Early last year Nicholas Vercollone bought his first property: a run-down three-family Victorian in the working-class Boston suburb of Chelsea for $175,000 in cash. The place, which he spotted on Zillow.com, was being sold “as is” by an estate. “There was two feet of snow in the living room, and we were working in raincoats through the spring,” chuckles Vercollone, a 32-year-old carpenter who decided to invest in distressed properties after working on renovations for other investors.
Fourteen months of near-daily labor and $375,000 in home improvement costs later, he put the updated units up for sale: $299,000 apiece for two three-bedroom condos and $270,000 for the two-bedroom third-floor unit. Like many young entrepreneurs, Vercollone financed the deal in part with loans from relatives (see story, p. 126).
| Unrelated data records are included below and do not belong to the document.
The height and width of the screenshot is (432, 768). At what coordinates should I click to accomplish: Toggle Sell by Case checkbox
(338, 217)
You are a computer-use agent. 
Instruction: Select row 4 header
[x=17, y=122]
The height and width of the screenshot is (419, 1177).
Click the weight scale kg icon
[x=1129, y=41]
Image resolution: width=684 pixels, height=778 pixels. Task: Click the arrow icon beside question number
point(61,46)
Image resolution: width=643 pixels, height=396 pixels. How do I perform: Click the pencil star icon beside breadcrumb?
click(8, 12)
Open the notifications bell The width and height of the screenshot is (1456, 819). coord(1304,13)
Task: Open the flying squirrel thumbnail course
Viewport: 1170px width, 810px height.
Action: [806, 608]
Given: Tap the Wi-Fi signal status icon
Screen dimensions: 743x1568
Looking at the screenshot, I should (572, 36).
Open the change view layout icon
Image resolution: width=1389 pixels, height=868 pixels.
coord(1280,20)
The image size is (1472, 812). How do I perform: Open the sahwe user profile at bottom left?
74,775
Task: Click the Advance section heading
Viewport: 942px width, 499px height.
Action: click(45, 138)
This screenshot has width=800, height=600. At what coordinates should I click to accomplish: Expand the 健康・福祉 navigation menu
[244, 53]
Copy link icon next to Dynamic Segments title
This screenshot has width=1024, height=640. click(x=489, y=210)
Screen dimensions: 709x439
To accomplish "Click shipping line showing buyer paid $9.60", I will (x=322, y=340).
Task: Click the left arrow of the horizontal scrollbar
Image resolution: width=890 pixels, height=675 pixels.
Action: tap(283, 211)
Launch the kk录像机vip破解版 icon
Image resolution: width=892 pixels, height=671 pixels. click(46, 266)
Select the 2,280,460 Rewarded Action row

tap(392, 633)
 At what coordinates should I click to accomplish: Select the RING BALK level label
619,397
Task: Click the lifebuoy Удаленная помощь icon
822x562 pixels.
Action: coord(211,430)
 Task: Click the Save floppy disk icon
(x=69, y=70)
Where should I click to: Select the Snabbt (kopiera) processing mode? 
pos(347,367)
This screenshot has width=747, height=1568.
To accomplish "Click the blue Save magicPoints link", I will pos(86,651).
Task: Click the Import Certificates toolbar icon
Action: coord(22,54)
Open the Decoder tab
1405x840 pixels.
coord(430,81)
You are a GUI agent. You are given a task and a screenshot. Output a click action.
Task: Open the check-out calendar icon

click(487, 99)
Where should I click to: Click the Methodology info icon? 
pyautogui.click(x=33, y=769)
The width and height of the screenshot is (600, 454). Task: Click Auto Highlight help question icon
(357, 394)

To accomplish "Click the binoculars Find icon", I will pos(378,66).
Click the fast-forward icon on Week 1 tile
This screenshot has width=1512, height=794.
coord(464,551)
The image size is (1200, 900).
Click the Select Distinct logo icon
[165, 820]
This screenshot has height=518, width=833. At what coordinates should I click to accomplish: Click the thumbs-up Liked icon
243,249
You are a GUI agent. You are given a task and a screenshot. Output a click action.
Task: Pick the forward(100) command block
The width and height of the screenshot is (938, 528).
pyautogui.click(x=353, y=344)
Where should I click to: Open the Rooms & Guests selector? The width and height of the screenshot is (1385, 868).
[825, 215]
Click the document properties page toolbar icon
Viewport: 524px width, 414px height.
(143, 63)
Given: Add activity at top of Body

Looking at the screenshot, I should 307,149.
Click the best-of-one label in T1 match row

After they, the Realtors and the tax collectors get paid, he figures that if he gets just 90% of his asking price for the units he’ll net up to $50,000.
Not great for a year’s work (he did odd jobs to support himself) but enough to convince him there’s money to be made in distressed residential real estate. Vercollone and his fiancée just snapped up a two-family house they plan to renovate and hold as a rental–the first of many they hope to own.
Since the housing bubble burst and the foreclosure wave began, nearly 4 million families have been pushed into the rental market. Meanwhile, the supply of habitable rental units has shrunk, what with new housing starts depressed and many foreclosed homes gone to ruin. The result: Rents are rising. The National Association of Realtors projects a 4% average increase in rents nationally this year and 4% in 2013.